INPUT RECORDS section start

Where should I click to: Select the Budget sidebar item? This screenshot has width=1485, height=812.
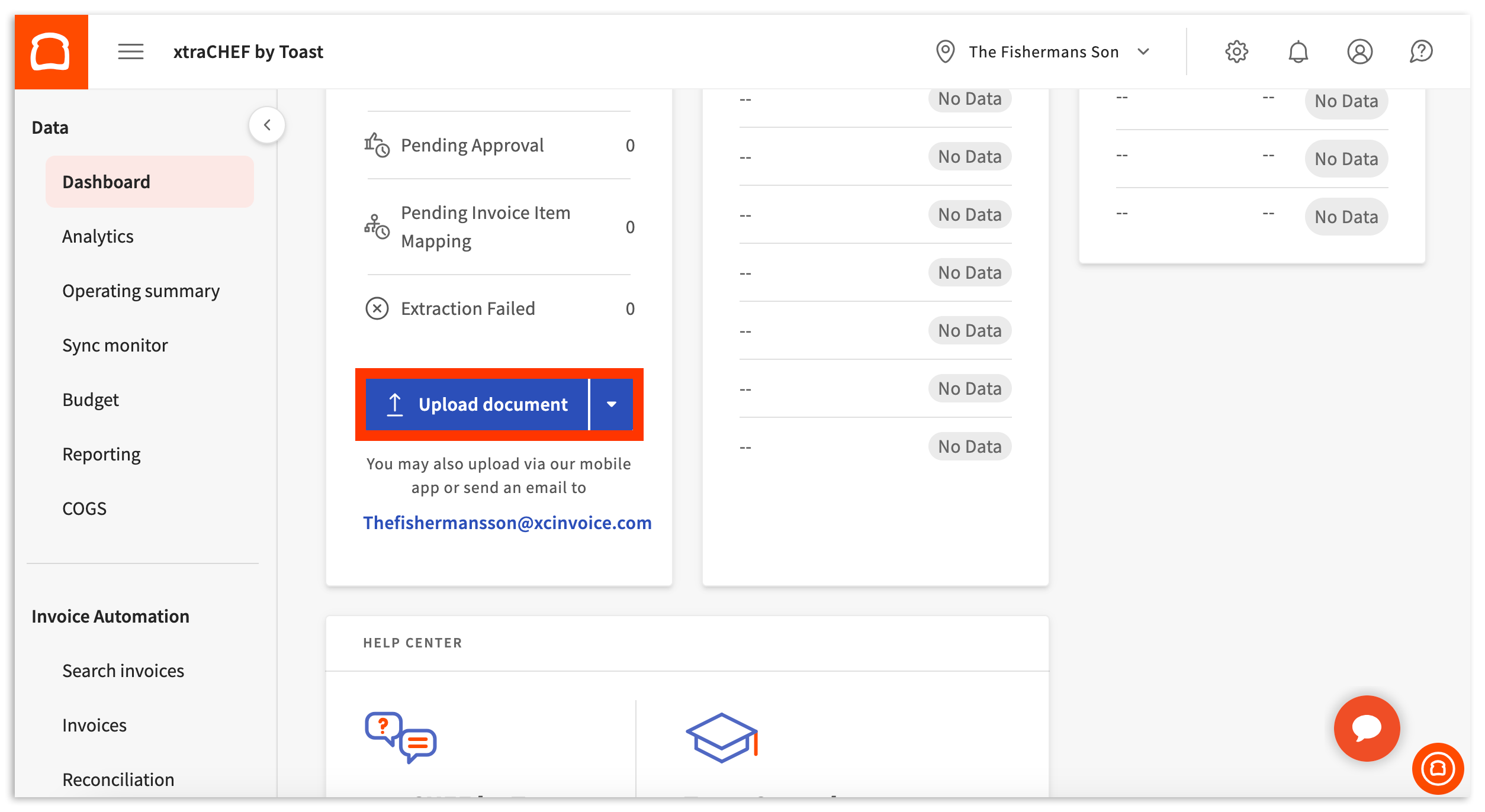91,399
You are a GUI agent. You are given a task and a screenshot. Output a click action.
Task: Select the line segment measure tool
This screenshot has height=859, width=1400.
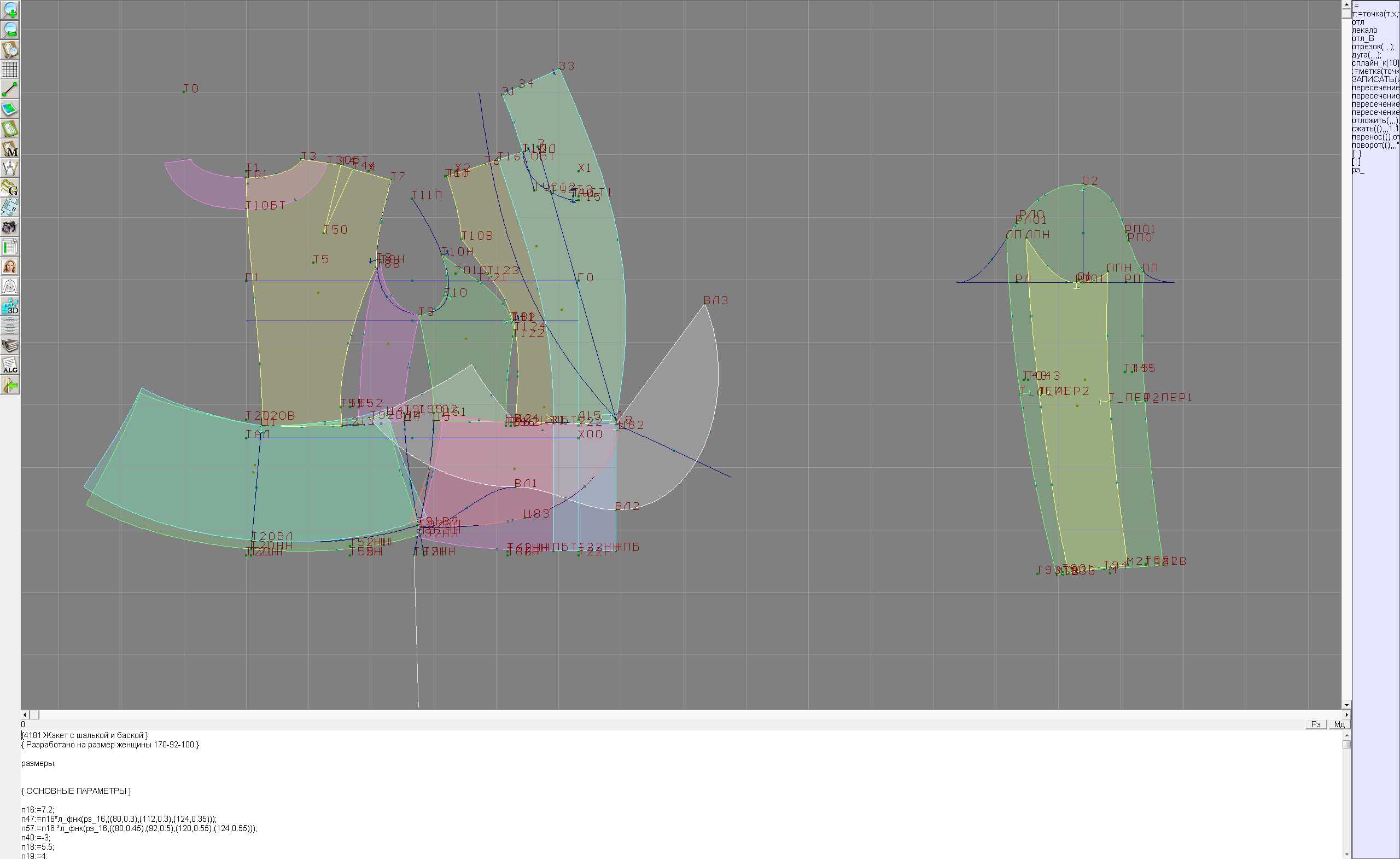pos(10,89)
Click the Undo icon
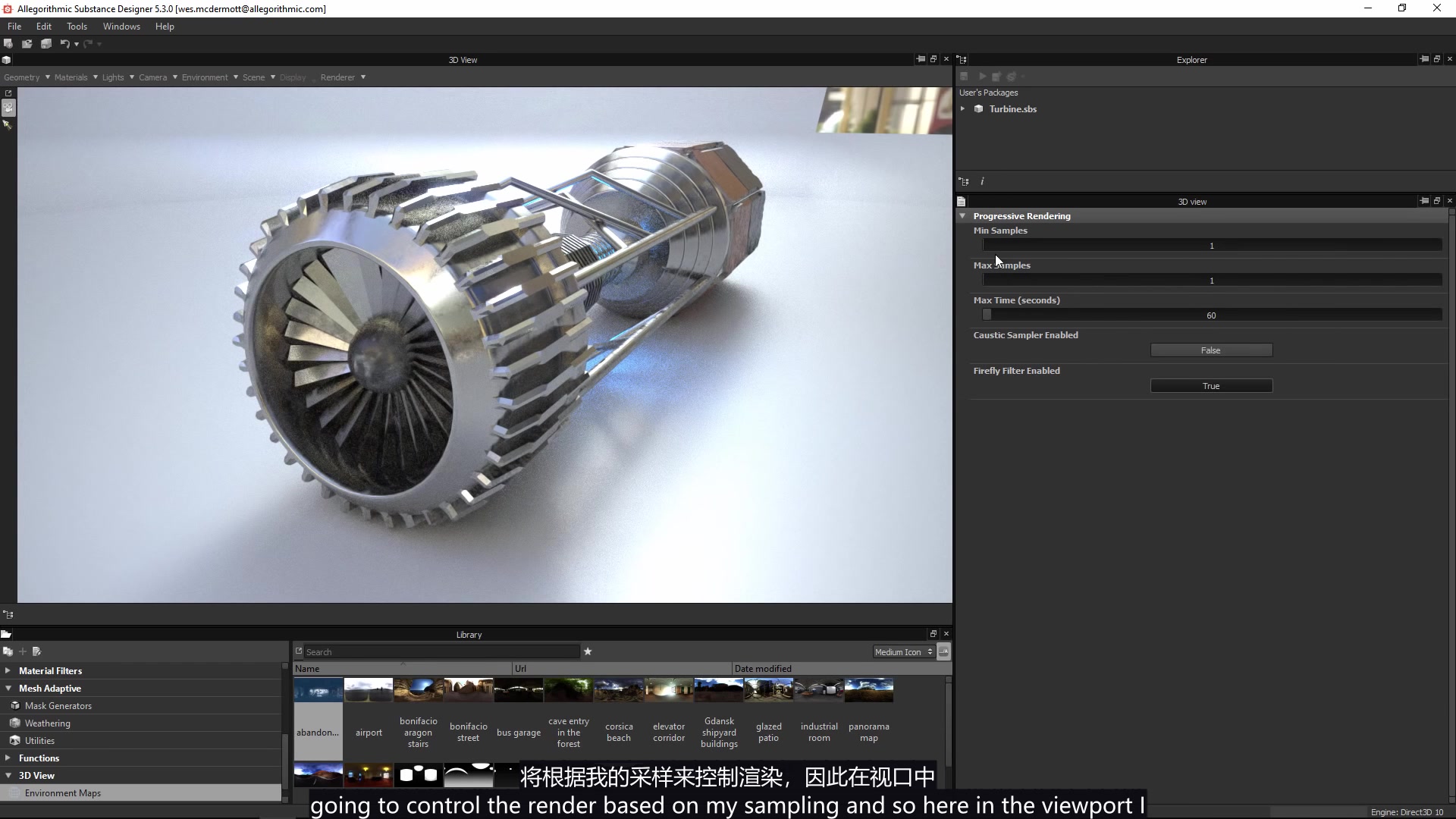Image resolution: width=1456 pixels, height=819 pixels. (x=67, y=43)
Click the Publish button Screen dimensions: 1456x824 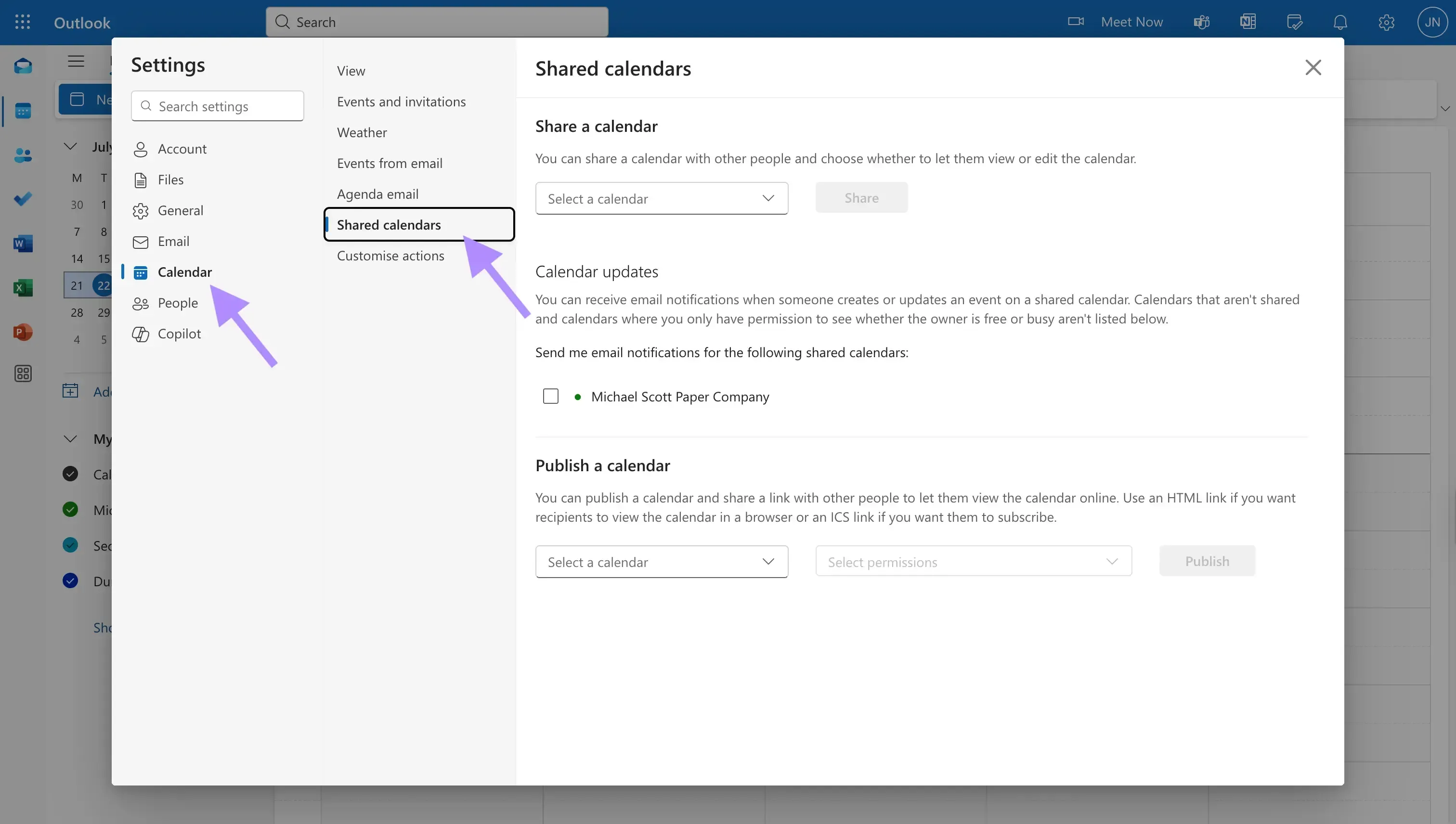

INPUT RECORDS section end

> _WORK REQUIRED_
Word for word and without any pictures, return all of the lines above.

> _SOLVED EXERCISE_
Where should I click to: Select the Budget sidebar item? This screenshot has width=1485, height=812.
91,399
You are a GUI agent. You are given a task and a screenshot. Output a click action.
Task: Select the line segment measure tool
This screenshot has height=859, width=1400.
pos(10,89)
Click the Undo icon
Image resolution: width=1456 pixels, height=819 pixels. (x=67, y=43)
Click the Publish button Screen dimensions: 1456x824 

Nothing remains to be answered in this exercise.